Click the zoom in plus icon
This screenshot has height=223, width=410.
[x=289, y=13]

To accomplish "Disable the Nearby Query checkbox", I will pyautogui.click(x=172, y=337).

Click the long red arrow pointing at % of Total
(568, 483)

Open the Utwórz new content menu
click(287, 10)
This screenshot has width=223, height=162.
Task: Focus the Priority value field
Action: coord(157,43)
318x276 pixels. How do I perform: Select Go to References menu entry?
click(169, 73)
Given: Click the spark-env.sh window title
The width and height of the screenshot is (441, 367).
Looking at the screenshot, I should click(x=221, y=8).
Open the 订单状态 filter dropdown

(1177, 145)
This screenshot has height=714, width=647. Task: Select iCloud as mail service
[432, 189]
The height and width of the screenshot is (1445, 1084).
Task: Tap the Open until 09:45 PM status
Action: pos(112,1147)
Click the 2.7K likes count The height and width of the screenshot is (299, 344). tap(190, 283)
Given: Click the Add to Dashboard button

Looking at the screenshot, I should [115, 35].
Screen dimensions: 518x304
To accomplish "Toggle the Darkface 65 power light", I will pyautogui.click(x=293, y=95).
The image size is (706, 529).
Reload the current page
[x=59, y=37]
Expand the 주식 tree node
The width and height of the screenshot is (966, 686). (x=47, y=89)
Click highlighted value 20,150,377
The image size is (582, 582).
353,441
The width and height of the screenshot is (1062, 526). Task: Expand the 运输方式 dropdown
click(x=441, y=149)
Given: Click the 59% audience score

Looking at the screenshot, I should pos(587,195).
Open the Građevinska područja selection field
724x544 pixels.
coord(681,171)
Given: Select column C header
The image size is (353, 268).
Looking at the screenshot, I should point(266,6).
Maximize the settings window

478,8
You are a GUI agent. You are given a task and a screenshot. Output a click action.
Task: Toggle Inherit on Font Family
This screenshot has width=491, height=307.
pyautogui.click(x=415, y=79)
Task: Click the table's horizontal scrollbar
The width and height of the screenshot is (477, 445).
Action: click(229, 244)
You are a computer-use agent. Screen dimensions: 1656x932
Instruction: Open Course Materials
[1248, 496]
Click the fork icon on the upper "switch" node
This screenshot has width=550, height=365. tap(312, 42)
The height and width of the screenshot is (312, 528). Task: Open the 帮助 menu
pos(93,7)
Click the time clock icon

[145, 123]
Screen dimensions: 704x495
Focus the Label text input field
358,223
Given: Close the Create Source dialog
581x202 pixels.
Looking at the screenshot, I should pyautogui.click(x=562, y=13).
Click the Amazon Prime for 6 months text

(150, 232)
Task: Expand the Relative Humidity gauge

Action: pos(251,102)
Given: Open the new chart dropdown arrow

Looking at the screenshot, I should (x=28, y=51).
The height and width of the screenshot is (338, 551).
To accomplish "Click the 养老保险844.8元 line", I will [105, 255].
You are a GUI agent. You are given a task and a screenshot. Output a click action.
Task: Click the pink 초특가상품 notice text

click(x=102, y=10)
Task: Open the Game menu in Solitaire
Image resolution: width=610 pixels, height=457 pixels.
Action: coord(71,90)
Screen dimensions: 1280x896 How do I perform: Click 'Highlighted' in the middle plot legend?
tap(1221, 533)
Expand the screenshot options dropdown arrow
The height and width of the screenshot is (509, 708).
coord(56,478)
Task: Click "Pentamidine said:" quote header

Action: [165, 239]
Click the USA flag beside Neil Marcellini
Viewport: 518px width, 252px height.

◆ ◆ ◆ ◆ ◆

Task to complete:
From the material above, copy every line that has the word "accomplish" in it.

Result of this exercise:
To accomplish "Disable the Nearby Query checkbox", I will pyautogui.click(x=172, y=337).
To accomplish "Toggle the Darkface 65 power light", I will pyautogui.click(x=293, y=95).
To accomplish "Click the 养老保险844.8元 line", I will [105, 255].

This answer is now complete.